As far as whether we would drill those wells this year or not, I think it's going to depend on kind of what we see in these first 2. Our original plans and forecast for the year contemplated just drilling 2 wells in the Piceance Basin.
If we were to see pretty encouraging results on the first 2, and if gas prices continue to stay firm, it's possible we would move up a couple of wells on our acreage. At this point, I would say it's not probable.
And we'll evaluate it based on the information at the time and make a decision. If we have our drilling permits, we would at least have a decision to make.
Right now, we don't have one.
Operator
[Operator Instructions] And your next question is from the line of Brendan Naeve with Levin Capital.
Neil Stein
It's actually Neil Stein from Levin Capital. And your stock has done really well, I was looking, you're actually up 60% since the last equity offering, which kind of leads me to my question, I'm wondering if an alternative way to monetize exposure to E&P would be to sell equity at current prices?

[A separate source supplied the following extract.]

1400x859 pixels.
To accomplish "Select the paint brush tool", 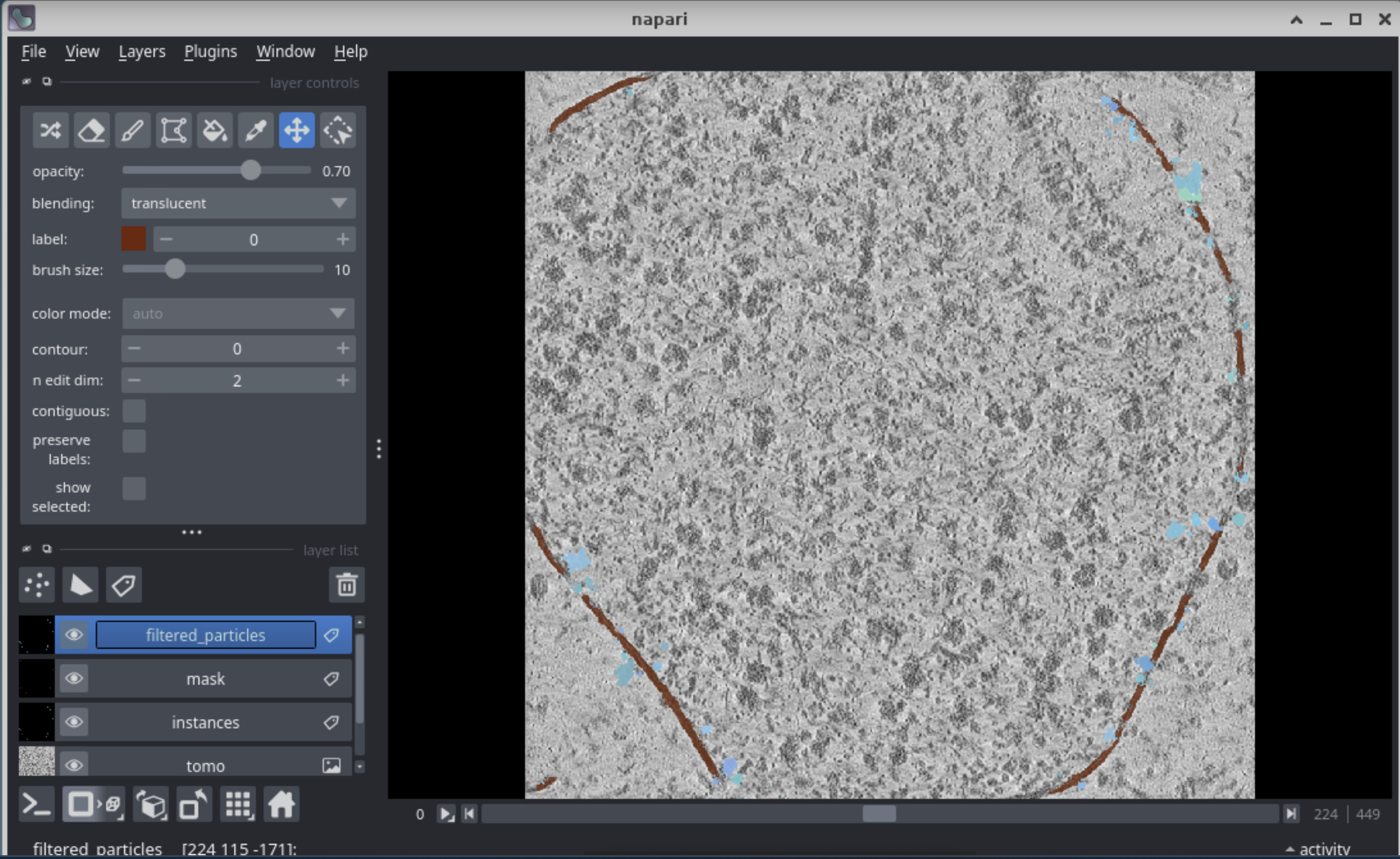I will (132, 131).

Do you -- is that part of your thought process? Or even another alternative might be to use stock as currency in an acquisition.
David R. Emery
Yes, I mean, we basically came out last year when we completed the 2 transactions we did, our Enserco sale of our Energy Marketing unit and the Williston Basin sale at E&P and said that we didn't anticipate issuing any other equity, at least through the completion of our Cheyenne Prairie Generating Station that, that cash would essentially finance our major expansion plans through that project at least essentially. I would say that hasn't changed and our opinion about that hasn't changed.

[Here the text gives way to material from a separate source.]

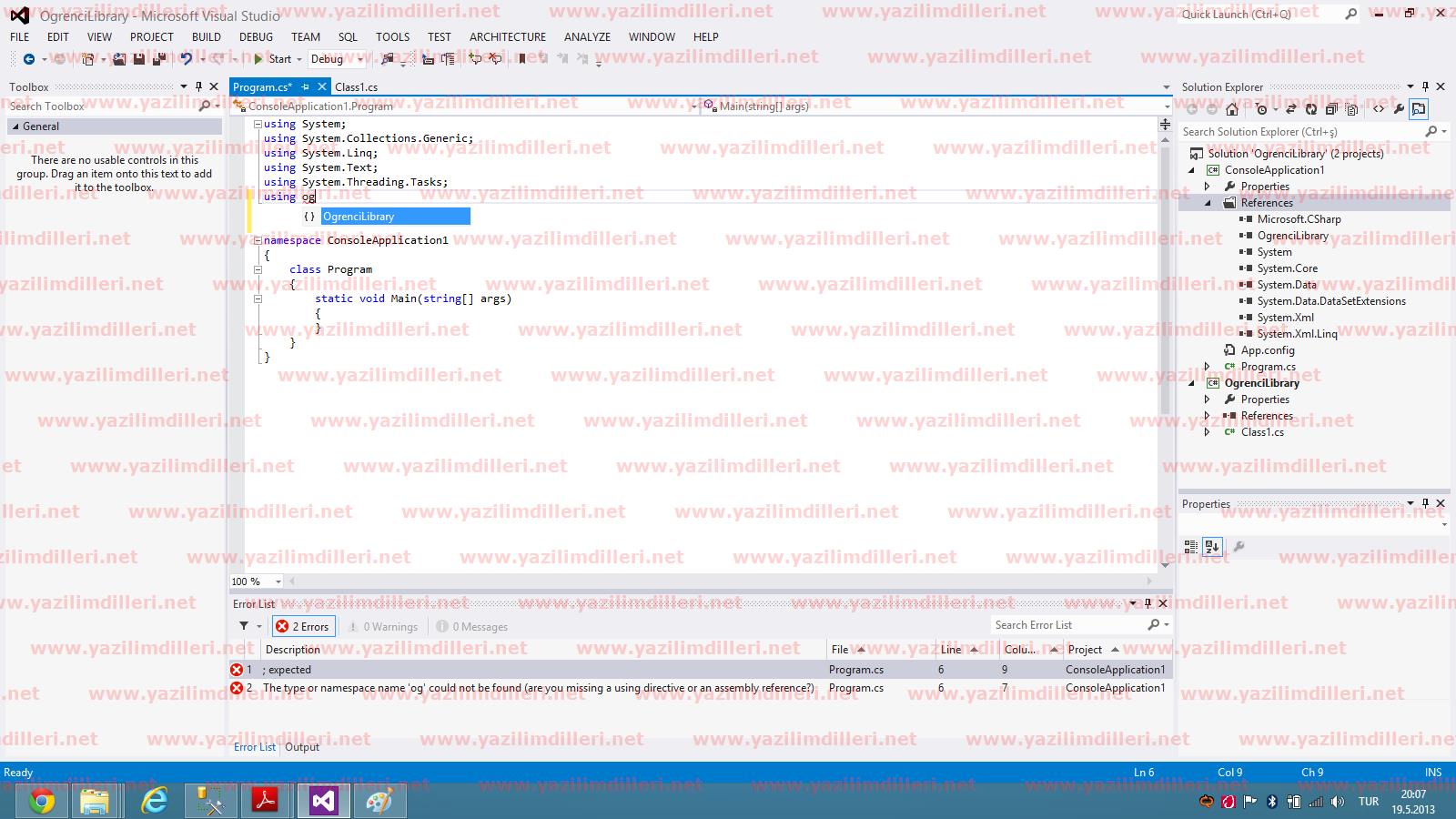Sync Solution Explorer with the active document
The image size is (1456, 819).
pos(1290,109)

Certainly, if we are fortunate enough to have an opportunity for an acquisition, equity would be contemplated, depending on the size of the acquisition. But you never know if you'll have that opportunity or not.
Neil Stein
Because I would wonder, even if you're anticipating repaying debt or refinancing debt, it might actually be more accretive to issue equity at these multiples than to issue new debt. Although you'd have to do the math on that obviously.
David R. Emery
Yes, I would say our take is, and Tony mentioned this a little bit, we've got a couple term loans coming due, and we have the 9% bonds coming due next year, we're evaluating all reasonable alternatives for how we finance -- refinance that debt.
Operator
[Operator Instructions] And it looks like we have no other questions. I'll go and turn the call back over to Mr.

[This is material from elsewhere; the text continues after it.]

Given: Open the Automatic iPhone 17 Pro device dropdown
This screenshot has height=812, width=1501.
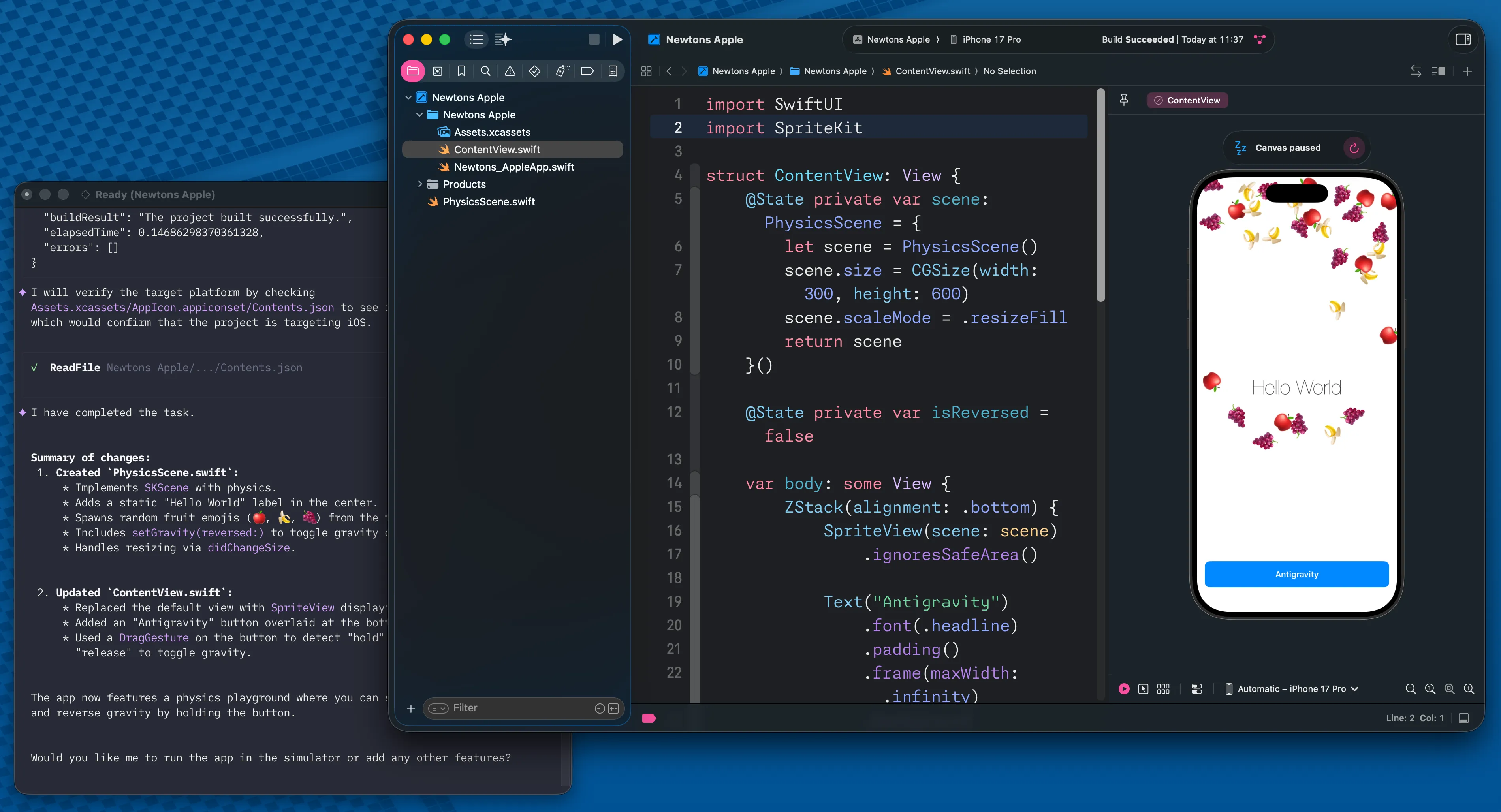Looking at the screenshot, I should 1292,689.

David Emery for any closing remarks.
David R. Emery
All right. Thank you.
Well, thanks everyone for attending this morning. We appreciate your continued interest in Black Hills.
And for those of you who are going to be at the American Gas Association Financial Forum this weekend and next week, we look forward to seeing you there. Thank you, and have a great day and a great weekend.
Operator
Thank you for your participation in today's conference. This will conclude the presentation.
You may now disconnect. Have a good day.